Yarın izinliydim. Bizzat Oktay Albaydan yarın için izin istemiştim, o da her yıl olduğu gibi sorgulamadan izin vermişti. Neden izin istediğimi çok iyi biliyordu çünkü.

Yatağıma girip yorganı kafama kadar çekip uyudum.

 

...

 

Sabah erkenden kalkıp çıkmıştım evden. Her yıl olduğu gibi bu çiçekçiye girip gözüme güzel görünen bir kaç çiçeği alıp çıkmıştım. Arabaya binip çiçekleri yan koltuğa özenle bıraktıktan sonra yola çıkıp ilerledim.

Mezarlığın önüne geldiğimde çiçeklerimi de alıp indim. Şalımı başıma örtüp, biraz ileride bulunan annem ve babamın mezarının yanına geldim. Çiçeklerimi mermere bırakıp ellerimi açtım ve ikisi için de dua okudum.

Daha sonra çiçeklerimi sırayla mezarlara dikmeye başladım. "Annem." Dedim toprağa elimi yaslayıp. "Babam." Dedim diğer elimi babamın toprağına yaslayarak.

"Bir yıl daha siz olmadan geçti. Bir yıl daha büyüdüm ben. Bende geleyim artık yanınıza, beni de alın aranıza. Ben bir yılı daha siz olmadan geçirmek, bir yıl daha sizsiz büyümek istemiyorum. Sizi çok özledim." Dedim, gözyaşlarım artık akmaya başlamıştı.

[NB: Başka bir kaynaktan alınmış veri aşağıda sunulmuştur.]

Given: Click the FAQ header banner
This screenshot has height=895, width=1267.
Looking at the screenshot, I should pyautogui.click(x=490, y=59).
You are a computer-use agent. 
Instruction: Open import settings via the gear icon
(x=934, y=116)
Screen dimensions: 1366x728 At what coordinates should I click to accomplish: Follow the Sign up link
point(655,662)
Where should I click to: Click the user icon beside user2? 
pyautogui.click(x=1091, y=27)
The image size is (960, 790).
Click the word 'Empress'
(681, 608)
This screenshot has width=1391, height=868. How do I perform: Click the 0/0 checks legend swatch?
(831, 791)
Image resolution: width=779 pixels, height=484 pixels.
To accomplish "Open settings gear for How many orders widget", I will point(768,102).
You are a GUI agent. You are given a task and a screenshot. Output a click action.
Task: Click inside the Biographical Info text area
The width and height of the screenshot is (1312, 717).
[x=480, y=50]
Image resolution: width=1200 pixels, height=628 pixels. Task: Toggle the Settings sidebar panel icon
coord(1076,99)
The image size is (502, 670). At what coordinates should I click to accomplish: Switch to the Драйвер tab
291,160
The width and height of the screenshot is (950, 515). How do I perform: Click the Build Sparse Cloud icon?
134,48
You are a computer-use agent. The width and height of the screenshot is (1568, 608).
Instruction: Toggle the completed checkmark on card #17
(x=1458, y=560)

Bugün benim doğduğum gündü, bugün benim hayatımın bittiği gündü, bugün annem ve babamın şehit oldukları gündü.

Birkaç saat daha annem ve babamla dertleştikten sonra çıkmıştım mezarlıktan. Kırmızı ışıkta durduğumda, karşıdan karşıya geçen bir aile gördüm.

Çocuk anne ve babasının elini tutmuş gülerek bir şeyler anlatıyordu, annesi ve babası da gülümseyerek kızlarını dinliyorlardı.

Çalan korna ile kendime geldiğimde yeşil ışığın yandığını fark ettim, gaza basıp ilerlemeye başladım.

 

...

 

Dağlık bir alana geldiğimde arabayı kenara çektim ve kilitledim. Arabadan biraz uzaklaştıktan sonra gözüme kestirdiğim bir dağa tırmanmaya başladım. Dağa tırmanmak bana çok iyi geliyordu.

Kulağımdaki kulaklıktan gelen şarkıyı mırıldanarak dağın tepesine çıktım. Ellerimi birbirine sürtüp toprağın gitmesini sağladım ve kayanın üzerine oturdum.

Aklımdan geçen düşünceleri susturmak için şarkının sesini yükselttim fakat pek bir etkisi olmamıştı.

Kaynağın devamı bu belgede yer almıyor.